====== Textabschnitt
+++ Nachrichten im Nahost-Krieg +++: Hamas spricht von Vorstoß in Gaza-Stadt
Israelische Streitkräfte sind nach Hamas-Angaben in Gaza-Stadt. Sicherheitsexperten warnen vor fatalen Folgen einer Ausweitung des Krieges.

Inhaltsverzeichnis
- Hamas: IDF-Einsatz in Gaza-Stadt
- „Nichts wird übrig bleiben“: Israel bereitet sich auf Einsatz gegen Hamas in Gaza vor
- UN: Hinweise auf sexuelle Gewalt gegen Palästinenser
- Al-Dschasira korrigiert Zahl seiner bei israelischem Angriff getöteten Mitarbeiter im Gazastreifen
- Kampfpiloten in Israel demonstrieren für Ende des Gaza-Kriegs
Hamas: IDF-Einsatz in Gaza-Stadt
Die israelische Armee führt nach Angaben eines Vertreters der islamistischen Hamas einen Militäreinsatz in der Stadt Gaza aus. Die israelischen Streitkräfte würden „aggressive“ Vorstöße in der Stadt Gaza vornehmen, sagte der Generaldirektor des Hamas-Medienbüros, Ismail Al-Thauabta, am Mittwoch der Nachrichtenagentur AFP. Das israelische Sicherheitskabinett hatte in der Nacht zum Freitag eine Ausweitung des Militäreinsatzes im Gazastreifen gebilligt.
============
====== Datenauszug
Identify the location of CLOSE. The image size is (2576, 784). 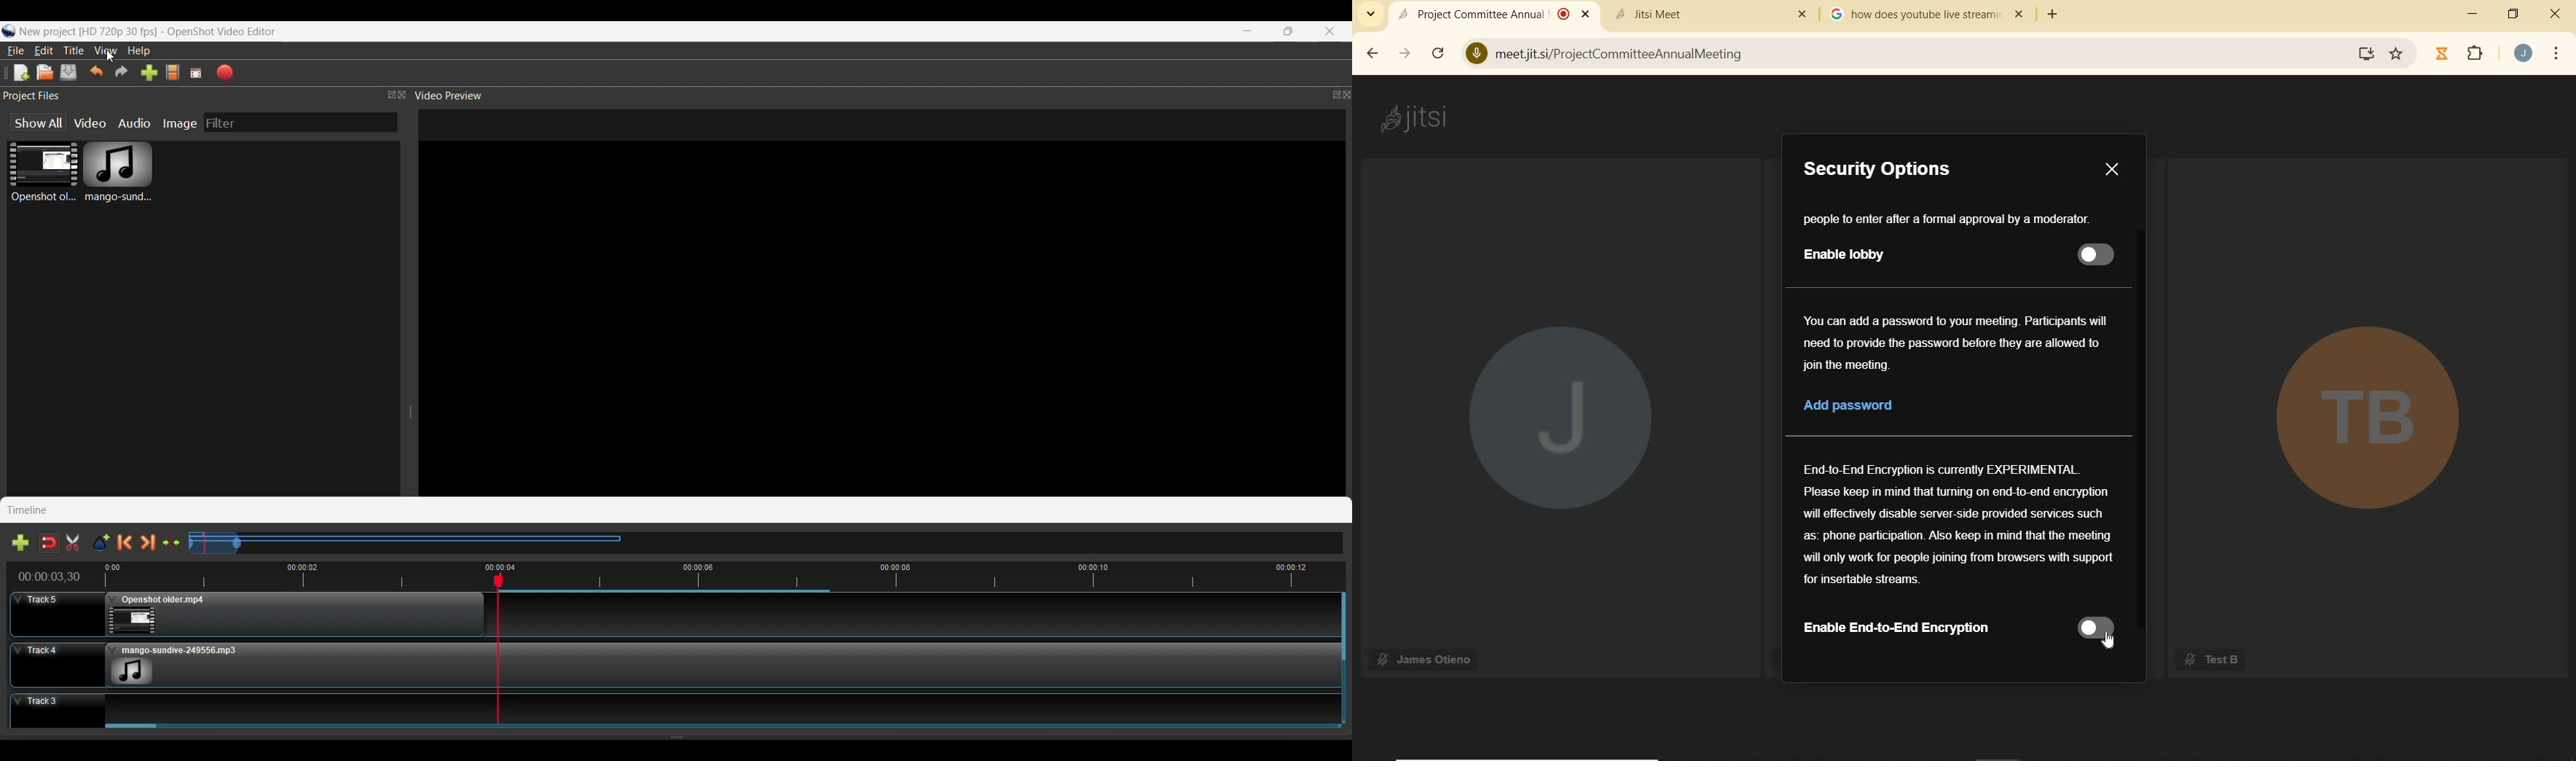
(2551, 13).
============
====== Datenauszug
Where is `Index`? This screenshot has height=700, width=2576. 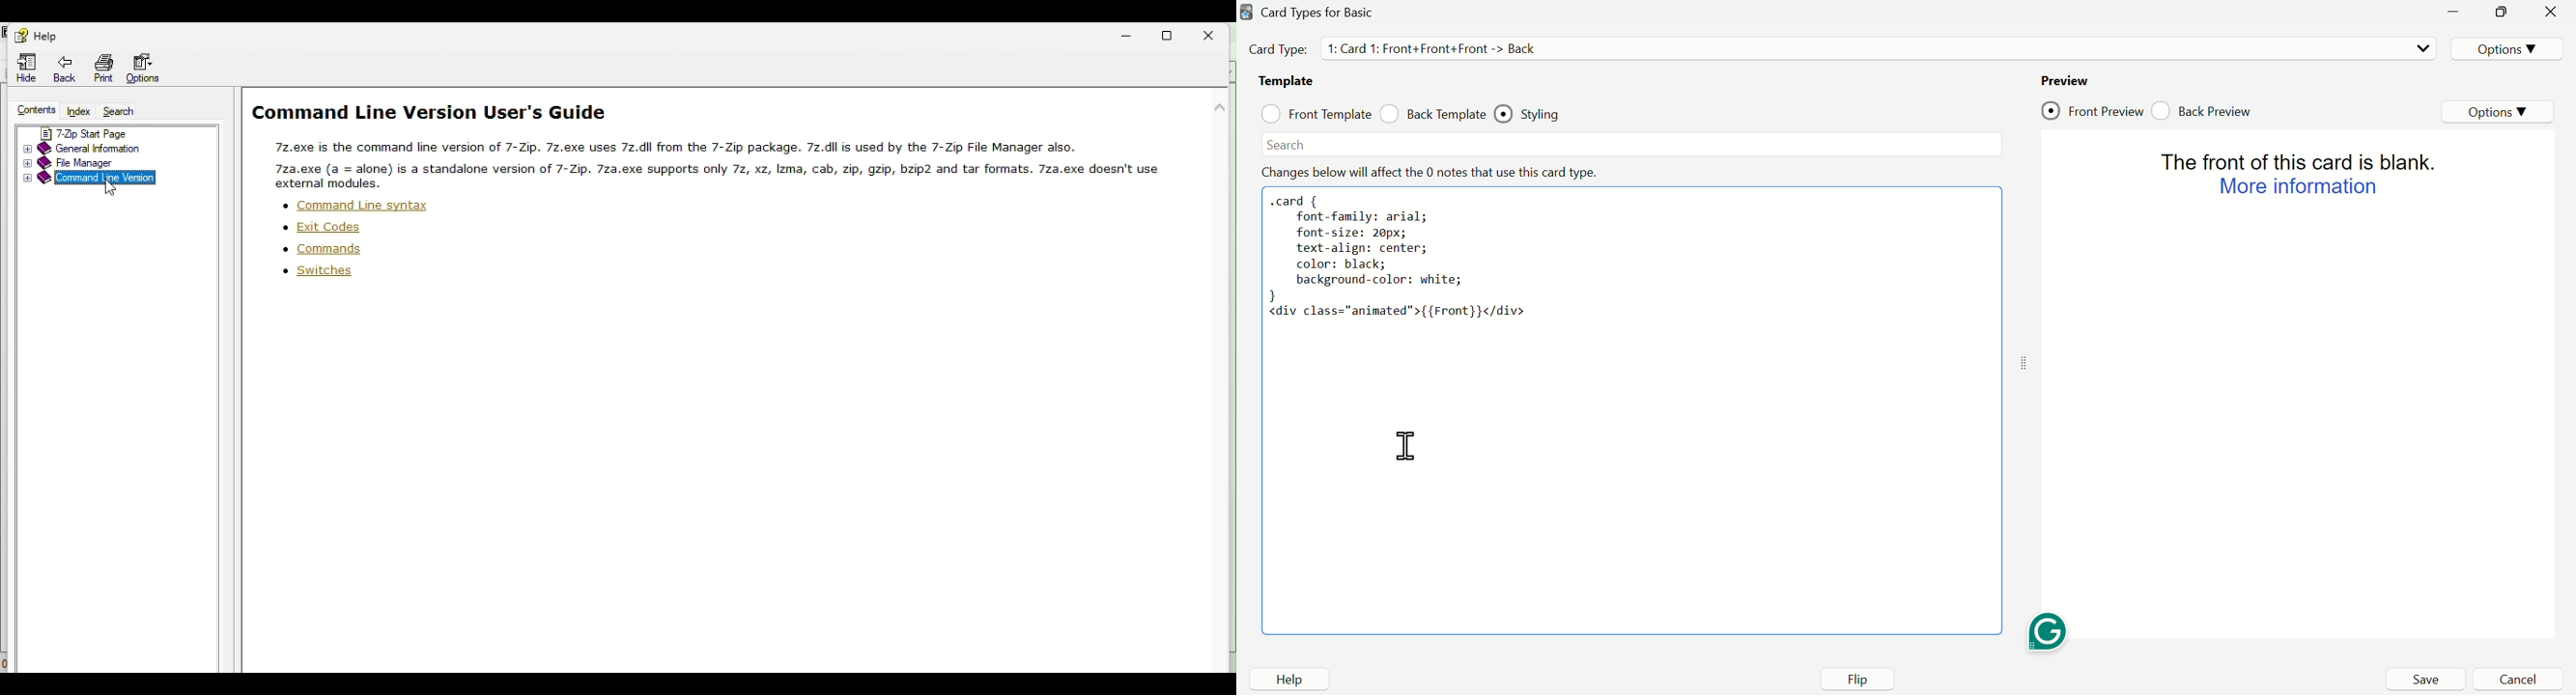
============
====== Datenauszug
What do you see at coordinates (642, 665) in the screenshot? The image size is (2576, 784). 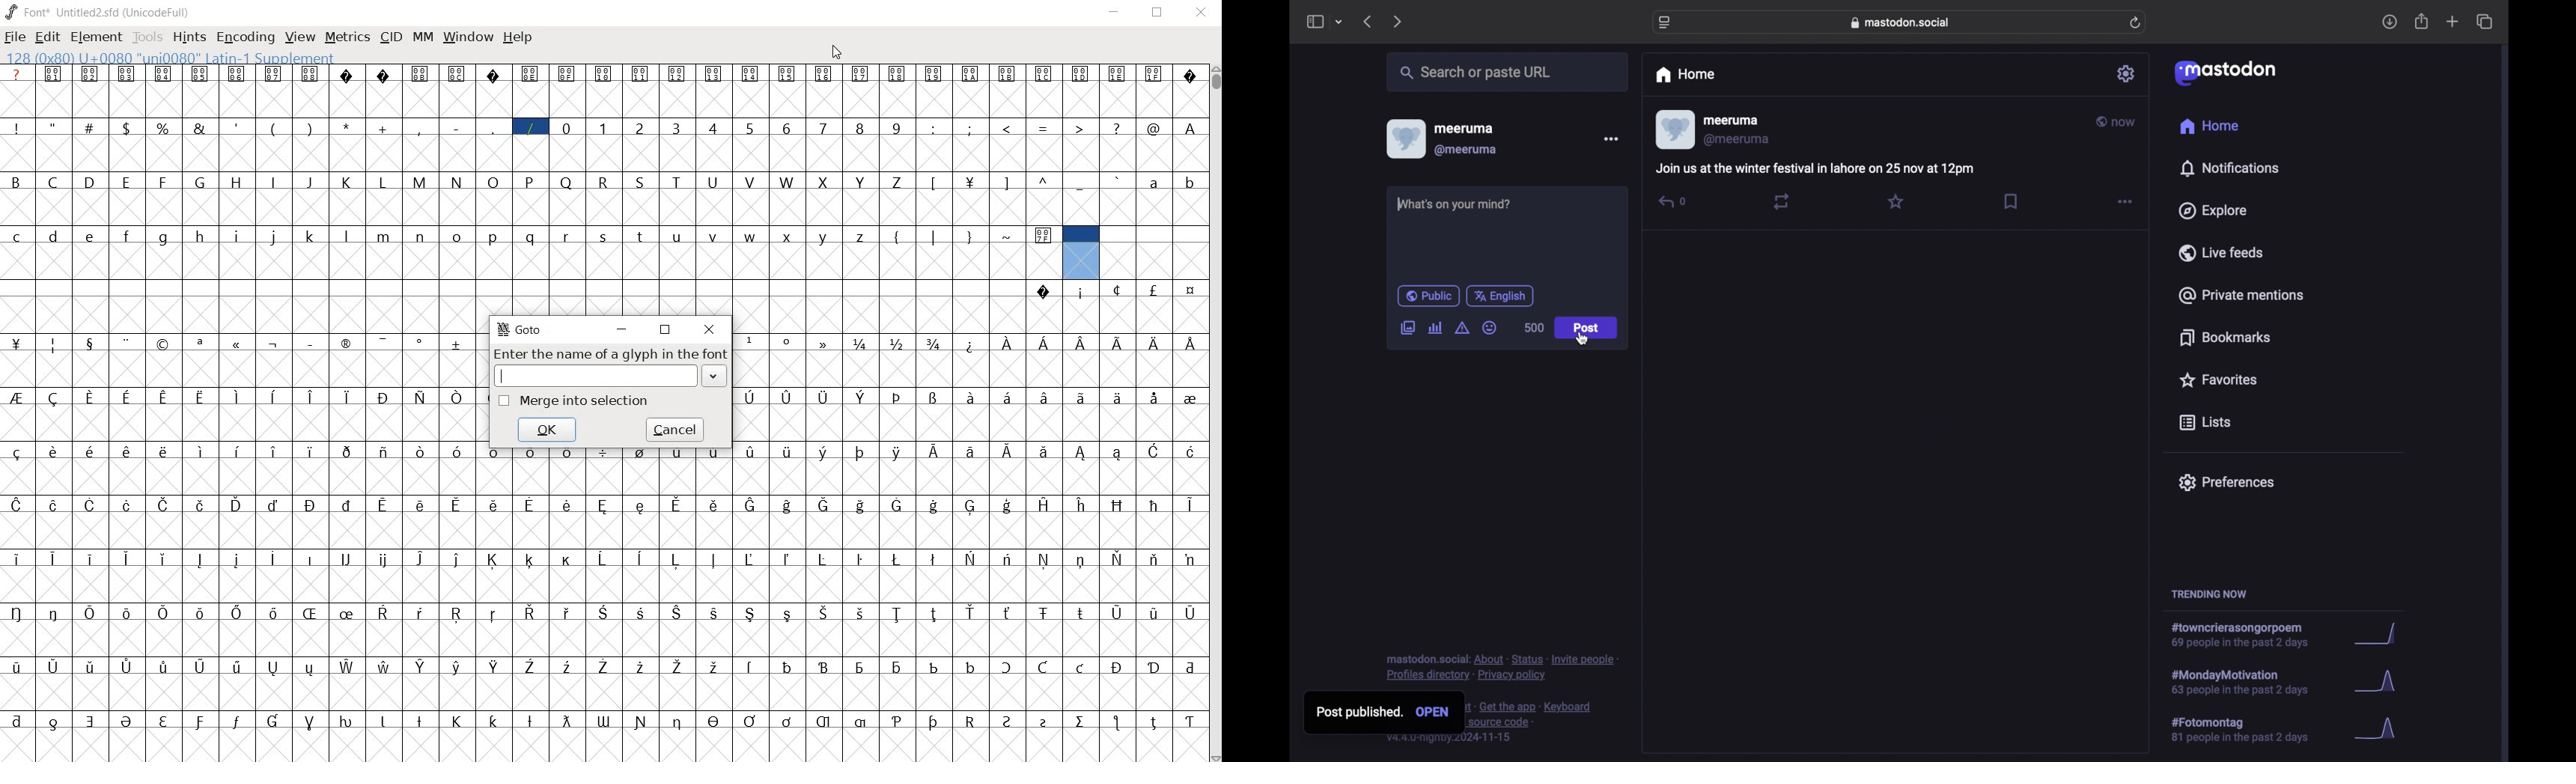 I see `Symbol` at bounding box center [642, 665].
============
### [Die Aufgabe]
Schreibe den obigen Textabschnitt zum Nahost-Krieg vollständig und wortgetreu ab.

### [Lösung der Aufgabe]
+++ Nachrichten im Nahost-Krieg +++: Hamas spricht von Vorstoß in Gaza-Stadt
Israelische Streitkräfte sind nach Hamas-Angaben in Gaza-Stadt. Sicherheitsexperten warnen vor fatalen Folgen einer Ausweitung des Krieges.

Inhaltsverzeichnis
- Hamas: IDF-Einsatz in Gaza-Stadt
- „Nichts wird übrig bleiben“: Israel bereitet sich auf Einsatz gegen Hamas in Gaza vor
- UN: Hinweise auf sexuelle Gewalt gegen Palästinenser
- Al-Dschasira korrigiert Zahl seiner bei israelischem Angriff getöteten Mitarbeiter im Gazastreifen
- Kampfpiloten in Israel demonstrieren für Ende des Gaza-Kriegs
Hamas: IDF-Einsatz in Gaza-Stadt
Die israelische Armee führt nach Angaben eines Vertreters der islamistischen Hamas einen Militäreinsatz in der Stadt Gaza aus. Die israelischen Streitkräfte würden „aggressive“ Vorstöße in der Stadt Gaza vornehmen, sagte der Generaldirektor des Hamas-Medienbüros, Ismail Al-Thauabta, am Mittwoch der Nachrichtenagentur AFP. Das israelische Sicherheitskabinett hatte in der Nacht zum Freitag eine Ausweitung des Militäreinsatzes im Gazastreifen gebilligt.